Les dernières cartes d’Allegri
Dans de telles conditions, la Vieille Dame devra compter sur les piliers fondamentaux de son jeu, pour espérer rebattre les cartes d’une partie qui semble pour l’instant bien mal embarquée : à savoir, sur la vista et la technique de Miralem Pjanić, diminué physiquement à l’aller et dont les pieds peuvent trouver des solutions de passe que les autres n’imaginent pas, dans le jeu comme sur coups de pied arrêtés. Elle s’en remettra évidemment aussi aux éventuels coups de génie de Cristiano Ronaldo, qui a prouvé par le passé qu’il pouvait dans un bon jour détruire méthodiquement la défense de l’Atlético, à condition d’être correctement alimenté en ballons, ce qui ne fut absolument pas le cas lors de la confrontation aller. Les médias italiens murmurent par ailleurs qu’Allegri pourrait concocter un coup tactique inédit cette saison, afin de se donner une chance de plus de renverser la table.

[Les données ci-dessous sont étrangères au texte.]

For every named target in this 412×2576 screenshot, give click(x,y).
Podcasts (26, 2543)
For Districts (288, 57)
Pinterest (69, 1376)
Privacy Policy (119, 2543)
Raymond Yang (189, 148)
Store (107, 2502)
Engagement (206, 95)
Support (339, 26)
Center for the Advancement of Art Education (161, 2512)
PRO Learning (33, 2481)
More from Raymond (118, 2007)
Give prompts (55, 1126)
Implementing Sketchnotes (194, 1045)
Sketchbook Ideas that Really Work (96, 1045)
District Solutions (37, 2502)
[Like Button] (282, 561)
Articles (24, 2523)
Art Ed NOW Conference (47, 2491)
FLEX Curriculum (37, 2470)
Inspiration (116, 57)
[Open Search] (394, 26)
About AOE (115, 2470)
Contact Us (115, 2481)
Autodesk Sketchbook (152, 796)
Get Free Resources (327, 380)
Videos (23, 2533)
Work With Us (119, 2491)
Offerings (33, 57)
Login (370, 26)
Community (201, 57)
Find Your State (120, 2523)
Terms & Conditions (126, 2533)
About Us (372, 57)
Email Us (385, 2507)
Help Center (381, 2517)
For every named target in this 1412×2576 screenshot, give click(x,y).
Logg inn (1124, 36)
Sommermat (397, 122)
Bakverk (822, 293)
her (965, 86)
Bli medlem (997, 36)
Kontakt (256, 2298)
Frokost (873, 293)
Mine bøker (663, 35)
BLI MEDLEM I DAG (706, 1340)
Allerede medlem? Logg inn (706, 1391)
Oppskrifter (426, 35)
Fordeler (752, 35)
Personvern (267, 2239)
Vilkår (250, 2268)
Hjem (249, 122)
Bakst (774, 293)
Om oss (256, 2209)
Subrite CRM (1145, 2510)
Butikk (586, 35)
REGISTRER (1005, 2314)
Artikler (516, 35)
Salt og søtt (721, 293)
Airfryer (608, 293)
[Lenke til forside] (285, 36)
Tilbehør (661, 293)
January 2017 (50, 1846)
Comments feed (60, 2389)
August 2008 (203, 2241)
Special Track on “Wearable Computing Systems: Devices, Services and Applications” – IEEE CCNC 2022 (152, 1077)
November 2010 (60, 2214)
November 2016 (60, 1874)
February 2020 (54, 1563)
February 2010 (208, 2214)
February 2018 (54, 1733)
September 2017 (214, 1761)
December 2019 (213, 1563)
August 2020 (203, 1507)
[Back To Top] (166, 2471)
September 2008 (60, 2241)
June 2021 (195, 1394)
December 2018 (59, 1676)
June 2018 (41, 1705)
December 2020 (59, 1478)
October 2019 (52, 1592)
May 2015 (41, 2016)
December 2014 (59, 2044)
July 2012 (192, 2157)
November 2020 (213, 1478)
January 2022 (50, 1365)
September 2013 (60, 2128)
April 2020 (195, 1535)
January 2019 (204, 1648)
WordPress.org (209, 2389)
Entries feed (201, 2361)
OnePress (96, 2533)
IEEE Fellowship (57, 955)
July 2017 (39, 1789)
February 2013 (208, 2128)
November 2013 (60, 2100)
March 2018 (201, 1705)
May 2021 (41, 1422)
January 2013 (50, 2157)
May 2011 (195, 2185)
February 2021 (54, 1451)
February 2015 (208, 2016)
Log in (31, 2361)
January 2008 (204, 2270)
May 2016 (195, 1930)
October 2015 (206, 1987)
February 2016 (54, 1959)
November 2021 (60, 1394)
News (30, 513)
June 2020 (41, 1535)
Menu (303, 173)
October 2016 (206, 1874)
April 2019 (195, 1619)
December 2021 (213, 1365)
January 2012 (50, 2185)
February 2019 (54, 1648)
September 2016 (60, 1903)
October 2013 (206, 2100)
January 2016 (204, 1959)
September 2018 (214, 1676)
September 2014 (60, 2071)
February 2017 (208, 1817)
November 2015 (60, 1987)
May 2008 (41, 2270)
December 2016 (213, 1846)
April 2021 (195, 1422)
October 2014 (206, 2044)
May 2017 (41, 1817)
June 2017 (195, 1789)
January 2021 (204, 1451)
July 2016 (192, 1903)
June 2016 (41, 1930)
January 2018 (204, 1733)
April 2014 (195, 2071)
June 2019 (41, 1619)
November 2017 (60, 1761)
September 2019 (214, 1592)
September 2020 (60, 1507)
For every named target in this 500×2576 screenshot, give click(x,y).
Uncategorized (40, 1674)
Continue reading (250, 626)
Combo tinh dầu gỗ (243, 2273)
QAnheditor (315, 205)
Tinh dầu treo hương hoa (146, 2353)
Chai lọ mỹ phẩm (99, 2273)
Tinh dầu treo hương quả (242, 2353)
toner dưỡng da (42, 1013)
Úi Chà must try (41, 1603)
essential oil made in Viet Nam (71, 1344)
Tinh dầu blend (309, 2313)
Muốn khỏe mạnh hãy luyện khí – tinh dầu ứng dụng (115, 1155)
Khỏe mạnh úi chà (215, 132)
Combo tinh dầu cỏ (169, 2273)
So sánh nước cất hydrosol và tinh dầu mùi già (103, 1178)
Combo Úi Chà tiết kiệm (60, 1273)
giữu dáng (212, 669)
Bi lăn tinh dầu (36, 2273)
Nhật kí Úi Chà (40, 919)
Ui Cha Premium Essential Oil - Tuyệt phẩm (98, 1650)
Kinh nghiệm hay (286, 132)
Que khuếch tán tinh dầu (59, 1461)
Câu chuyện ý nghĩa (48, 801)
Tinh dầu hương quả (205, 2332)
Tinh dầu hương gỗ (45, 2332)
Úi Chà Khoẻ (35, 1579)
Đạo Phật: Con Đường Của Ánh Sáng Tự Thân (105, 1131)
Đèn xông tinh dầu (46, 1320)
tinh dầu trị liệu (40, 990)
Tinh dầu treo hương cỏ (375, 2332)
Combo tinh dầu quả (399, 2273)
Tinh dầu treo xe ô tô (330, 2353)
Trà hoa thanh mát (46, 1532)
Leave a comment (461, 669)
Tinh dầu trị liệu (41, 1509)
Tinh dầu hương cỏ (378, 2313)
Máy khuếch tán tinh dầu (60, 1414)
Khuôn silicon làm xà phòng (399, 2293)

L’idée ? Abandonner la défense à quatre, pourtant quasi systématiquement alignée lors de l’exercice en cours, pour passer à trois stoppeurs centraux derrière, avec Martín Cáceres pour épauler Bonucci et Chiellini. Ce qui permettrait de remonter Cancelo un cran plus haut sur l’aile gauche et de faire évoluer Federico Bernardeschi en piston droit, un poste qu’il avait déjà pratiqué quand il jouait à la Fiorentina. Une formation en 3-5-2 tendance très offensive, en forme de coup de poker pour un entraîneur qui sait qu’il jouera probablement son futur à Turin ce mardi soir : « Moi, plus je suis au casino et plus je m’amuse. Je dois inventer quelque chose ? Tant mieux ! » Autant d’ingrédients pour tenter d’accrocher un miracle à l’Allianz Stadium. Et préserver la saveur d’une saison qui n’est désormais presque plus liée qu’à l’Europe, pour cette Juventus-là.